Intersecting Business Needs to Storage Systems
Selecting Appropriate Storage Technologies In GCP
This article examines the various considerations that data engineers have when mapping business requirements to storage systems. By the end of the article, you’ll have a better understanding of the diverse business needs that go into selecting the right storage technology.
Business needs are the starting point for selecting a data storage solution. Data engineers use different storage systems for various objectives. The data lifecycle stages for which a storage system is employed heavily influence the storage system you should select.
The data lifecycle comprises four stages:
Ingest
Store
Process and analyse
Explore and visualise
1. Ingest
Ingestion is the initial stage in the data lifecycle, and it comprises getting data and delivering it into GCP.

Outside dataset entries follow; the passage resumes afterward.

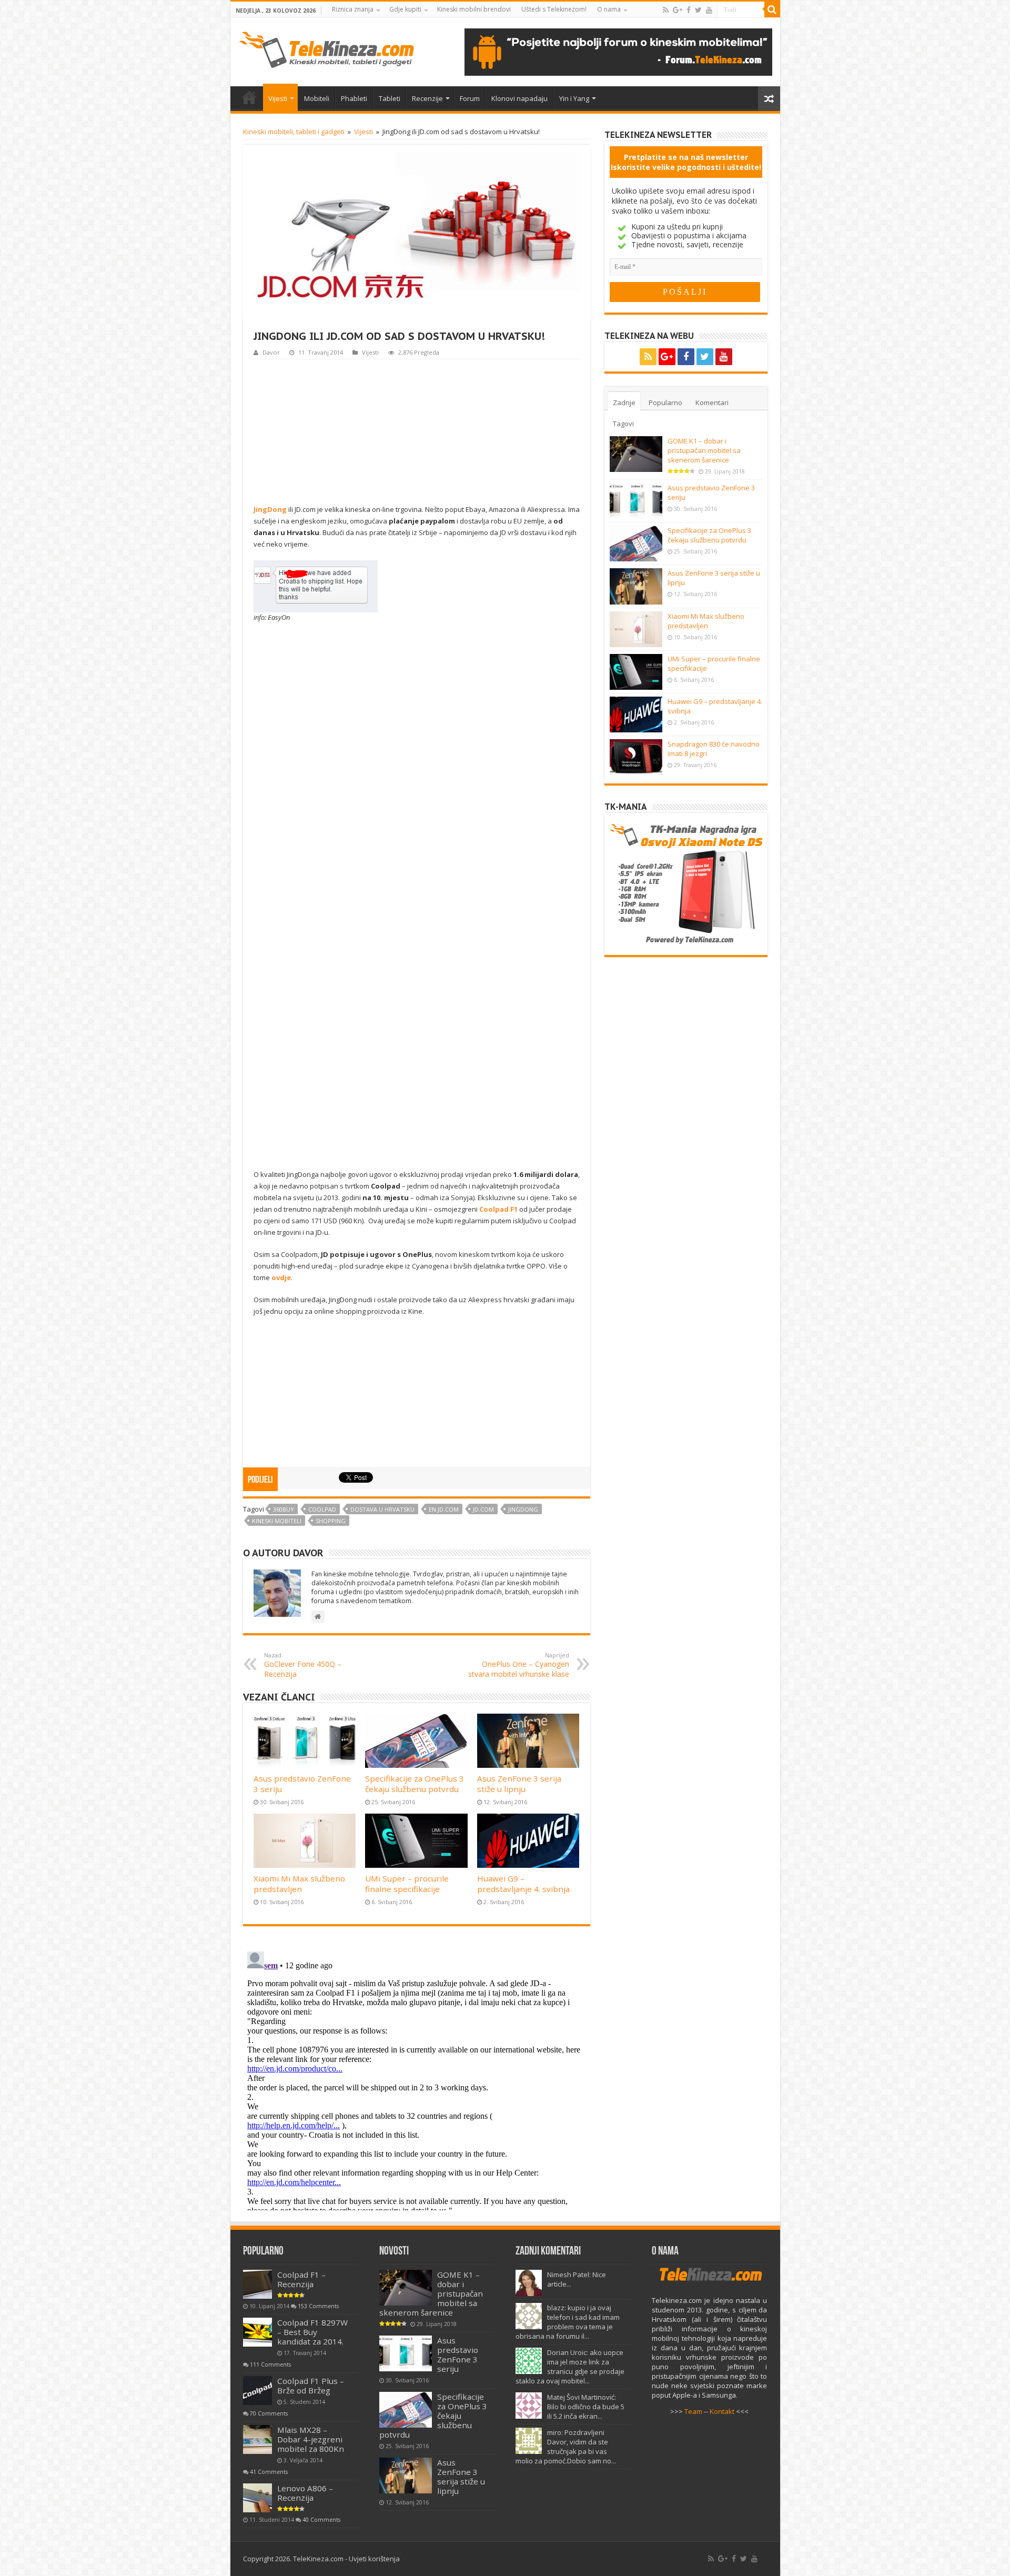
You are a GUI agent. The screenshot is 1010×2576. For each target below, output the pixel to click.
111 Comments (270, 2364)
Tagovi (623, 423)
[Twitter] (698, 10)
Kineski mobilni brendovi (474, 9)
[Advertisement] (417, 430)
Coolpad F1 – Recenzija (301, 2279)
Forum (470, 98)
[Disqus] (416, 2078)
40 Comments (321, 2519)
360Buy (283, 1509)
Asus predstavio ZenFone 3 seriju (457, 2354)
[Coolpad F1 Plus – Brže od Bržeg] (257, 2390)
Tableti (389, 98)
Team (693, 2411)
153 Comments (318, 2306)
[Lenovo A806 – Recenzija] (257, 2497)
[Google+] (677, 10)
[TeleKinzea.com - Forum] (618, 51)
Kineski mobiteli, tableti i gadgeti (294, 131)
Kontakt (722, 2411)
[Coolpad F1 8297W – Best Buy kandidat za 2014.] (257, 2332)
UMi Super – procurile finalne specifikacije (407, 1883)
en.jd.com (444, 1509)
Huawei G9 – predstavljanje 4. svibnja (523, 1883)
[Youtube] (709, 10)
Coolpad (322, 1509)
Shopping (331, 1521)
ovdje (281, 1277)
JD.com (483, 1509)
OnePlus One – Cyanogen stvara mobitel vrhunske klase (518, 1665)
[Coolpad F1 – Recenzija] (257, 2284)
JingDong (523, 1509)
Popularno (665, 402)
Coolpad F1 (498, 1209)
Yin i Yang (574, 98)
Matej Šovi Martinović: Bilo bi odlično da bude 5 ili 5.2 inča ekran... (585, 2406)
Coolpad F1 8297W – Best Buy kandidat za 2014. (312, 2332)
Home (249, 97)
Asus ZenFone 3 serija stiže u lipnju (519, 1783)
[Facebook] (688, 10)
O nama (609, 9)
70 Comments (269, 2413)
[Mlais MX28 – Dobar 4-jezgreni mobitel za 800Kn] (257, 2439)
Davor (271, 352)
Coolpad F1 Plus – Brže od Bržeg (310, 2386)
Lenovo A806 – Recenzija (305, 2493)
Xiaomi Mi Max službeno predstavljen (299, 1883)
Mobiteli (316, 98)
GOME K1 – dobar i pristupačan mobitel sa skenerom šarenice (704, 450)
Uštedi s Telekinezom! (554, 9)
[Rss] (666, 10)
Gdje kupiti (405, 9)
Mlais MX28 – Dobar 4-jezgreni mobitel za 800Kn (310, 2439)
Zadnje (624, 402)
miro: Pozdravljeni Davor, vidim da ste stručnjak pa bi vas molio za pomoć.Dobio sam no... (566, 2447)
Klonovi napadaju (519, 98)
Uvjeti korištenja (374, 2558)
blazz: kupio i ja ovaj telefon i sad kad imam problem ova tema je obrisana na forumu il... (568, 2322)
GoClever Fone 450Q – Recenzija (302, 1665)
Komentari (712, 402)
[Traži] (772, 9)
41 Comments (269, 2472)
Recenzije (427, 98)
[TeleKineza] (326, 48)
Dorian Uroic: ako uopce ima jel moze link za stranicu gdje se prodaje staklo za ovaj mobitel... (570, 2367)
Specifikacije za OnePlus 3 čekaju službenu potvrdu (414, 1783)
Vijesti (277, 98)
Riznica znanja (352, 9)
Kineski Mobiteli (276, 1521)
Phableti (354, 98)
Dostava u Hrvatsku (382, 1509)
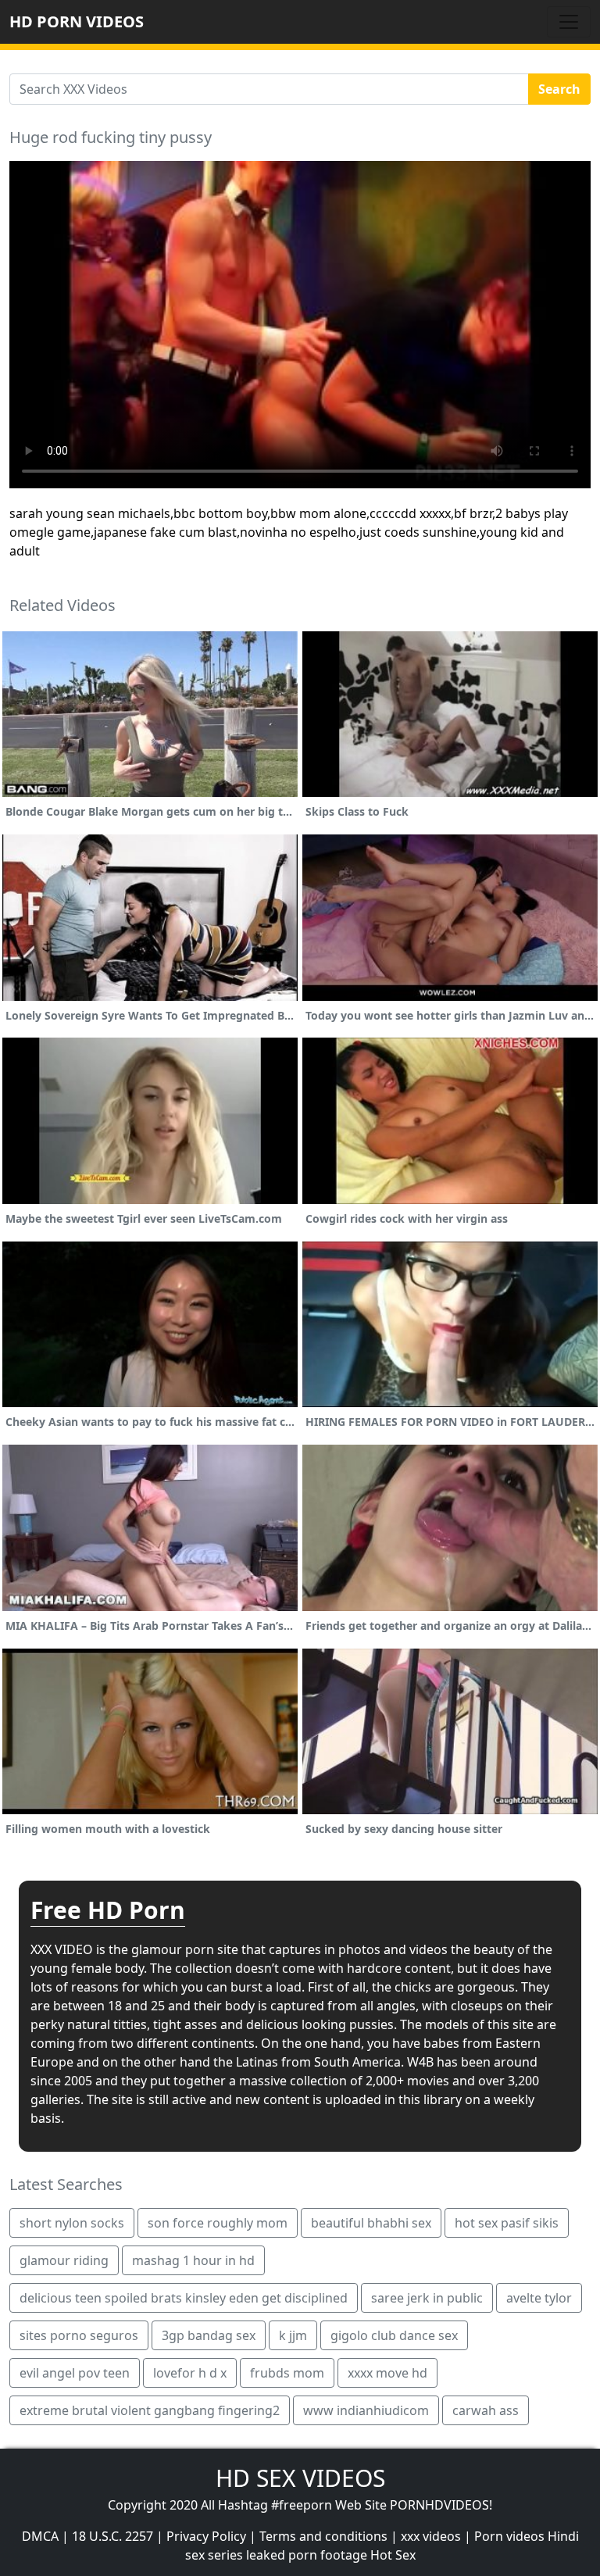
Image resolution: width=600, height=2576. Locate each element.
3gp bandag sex (208, 2335)
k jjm (293, 2335)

The three main ingestion modes with which most data engineers operate are:
Application data
Streaming data
Batch data
Application Data
Application data may be from applications, particularly mobile apps, and sent to backend services.
Examples include:
Transactions generated by an online retail application.
Users’ clickstream data when reading articles on a news website.
Log data from a server.
For example, services operating on Compute Engine, Kubernetes Engine, or App Engine can ingest application data. In addition, Google Cloud Operations, or one of the GCP-managed databases, such as Cloud SQL or Cloud Datastore, can also store application data.
Streaming Data
Streaming data is a collection of data that is sent in brief messages and are continually sent from the data source.
Examples include:
An Internet of Things gadget that transmits data every minute.
Data from virtual machines showing CPU usage rates and memory consumption.
Stream ingestion services must cope with data that is perhaps tardy or absent. Streaming data may be ingested using Cloud Pub/Sub.
Batch data
Batch data is ingested in large quantities, like in files. Uploading files of data exported from one program to be processed by another is an example of batch data intake.
Examples include:
Weekly operational report for a production forecast.
Log data from apps stored in a relational database and exported for use in a stream processing pipeline.
Google Cloud Storage is commonly utilised for batch uploads. Users may also use the Cloud Transfer Service and Transfer Appliance when uploading vast amounts of data.
2. Store
The storage step involves persisting data to a storage system from which we can retrieve it later in the data lifecycle.
Some Factors to Consider when Choosing a Storage System
How access controls are implemented, whether at the database level or a finer-grained one,
The duration of storage
How the data is accessed, whether row-based or column-based,
Access Control
A data confidentiality level determines the nature of access control we want to implement.
Cloud SQL and Cloud Spanner can restrict access to tables and views for a dataset. So, for example, some users may be able to update, while others may only be able to view, and some may not have access. Above is an example of fine-grained access control.
Users with the admin role can restrict access to Cloud Storage based on a bucket and the objects stored in the bucket. For example, suppose a file in the bucket is accessible to a user. In that case, it will be accessible to all the data in that file. Above is an example of coarse-grained access control.
Note: You can use the service’s security features and access controls. Just be sure to consider all access control requirements and how a storage system fits into those requirements.
Data Access Methodology
Users may access data in a variety of ways. For example, online transaction processing systems frequently use filtering criteria to search for specific entries.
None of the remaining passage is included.